_REQUIRED WORK_
Would you return exactly the lines running from the one with "Click the word" to the bottom of the listing below, and no others?

_RECORDS FOR THE TASK_
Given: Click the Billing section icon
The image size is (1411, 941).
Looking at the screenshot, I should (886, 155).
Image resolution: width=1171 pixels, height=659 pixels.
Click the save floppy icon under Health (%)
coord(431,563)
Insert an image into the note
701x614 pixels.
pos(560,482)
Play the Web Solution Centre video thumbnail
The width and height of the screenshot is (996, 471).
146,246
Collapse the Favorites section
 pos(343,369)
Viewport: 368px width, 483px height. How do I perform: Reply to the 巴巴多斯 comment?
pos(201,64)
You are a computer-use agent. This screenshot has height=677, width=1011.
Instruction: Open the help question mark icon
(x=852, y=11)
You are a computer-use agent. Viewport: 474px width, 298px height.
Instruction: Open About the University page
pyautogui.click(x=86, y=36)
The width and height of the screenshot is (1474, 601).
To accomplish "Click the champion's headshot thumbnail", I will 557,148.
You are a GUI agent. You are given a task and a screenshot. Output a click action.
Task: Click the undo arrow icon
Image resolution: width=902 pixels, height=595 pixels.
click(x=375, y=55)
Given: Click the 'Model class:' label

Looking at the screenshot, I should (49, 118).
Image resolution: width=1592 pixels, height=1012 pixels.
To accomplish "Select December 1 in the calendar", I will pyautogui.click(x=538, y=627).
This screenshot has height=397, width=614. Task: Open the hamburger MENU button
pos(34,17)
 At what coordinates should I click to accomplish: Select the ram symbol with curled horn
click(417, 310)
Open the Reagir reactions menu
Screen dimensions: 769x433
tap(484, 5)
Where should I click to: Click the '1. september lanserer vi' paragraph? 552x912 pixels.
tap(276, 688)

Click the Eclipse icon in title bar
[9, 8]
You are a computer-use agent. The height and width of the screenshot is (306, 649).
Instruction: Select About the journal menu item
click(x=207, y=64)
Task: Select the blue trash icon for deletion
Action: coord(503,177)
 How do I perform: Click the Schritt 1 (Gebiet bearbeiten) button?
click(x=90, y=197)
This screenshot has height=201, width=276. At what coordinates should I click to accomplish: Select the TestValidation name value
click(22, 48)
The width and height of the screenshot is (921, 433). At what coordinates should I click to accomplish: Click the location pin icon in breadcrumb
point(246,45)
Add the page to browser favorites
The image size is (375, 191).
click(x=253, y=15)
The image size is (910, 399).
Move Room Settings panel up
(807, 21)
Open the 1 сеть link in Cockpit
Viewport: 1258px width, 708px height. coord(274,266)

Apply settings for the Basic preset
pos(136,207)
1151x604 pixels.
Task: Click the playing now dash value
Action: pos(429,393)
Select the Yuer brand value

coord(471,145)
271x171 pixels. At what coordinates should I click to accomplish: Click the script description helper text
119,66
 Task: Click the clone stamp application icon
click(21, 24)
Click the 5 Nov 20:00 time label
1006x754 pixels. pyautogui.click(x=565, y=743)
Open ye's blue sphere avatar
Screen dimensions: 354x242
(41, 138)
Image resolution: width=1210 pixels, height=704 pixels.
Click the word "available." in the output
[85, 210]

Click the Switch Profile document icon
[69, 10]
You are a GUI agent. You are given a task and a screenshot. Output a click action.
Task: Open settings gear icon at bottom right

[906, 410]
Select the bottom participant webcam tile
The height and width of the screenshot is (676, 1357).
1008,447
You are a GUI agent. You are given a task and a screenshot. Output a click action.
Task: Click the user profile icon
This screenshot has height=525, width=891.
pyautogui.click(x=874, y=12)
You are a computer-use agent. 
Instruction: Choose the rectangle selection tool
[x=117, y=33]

_PROBLEM SOLUTION_
Click the word "available." in the output
[85, 210]

Click the Switch Profile document icon
[69, 10]
You are a GUI agent. You are given a task and a screenshot. Output a click action.
Task: Open settings gear icon at bottom right

[906, 410]
Select the bottom participant webcam tile
The height and width of the screenshot is (676, 1357).
1008,447
You are a GUI agent. You are given a task and a screenshot. Output a click action.
Task: Click the user profile icon
This screenshot has height=525, width=891.
pyautogui.click(x=874, y=12)
You are a computer-use agent. 
Instruction: Choose the rectangle selection tool
[x=117, y=33]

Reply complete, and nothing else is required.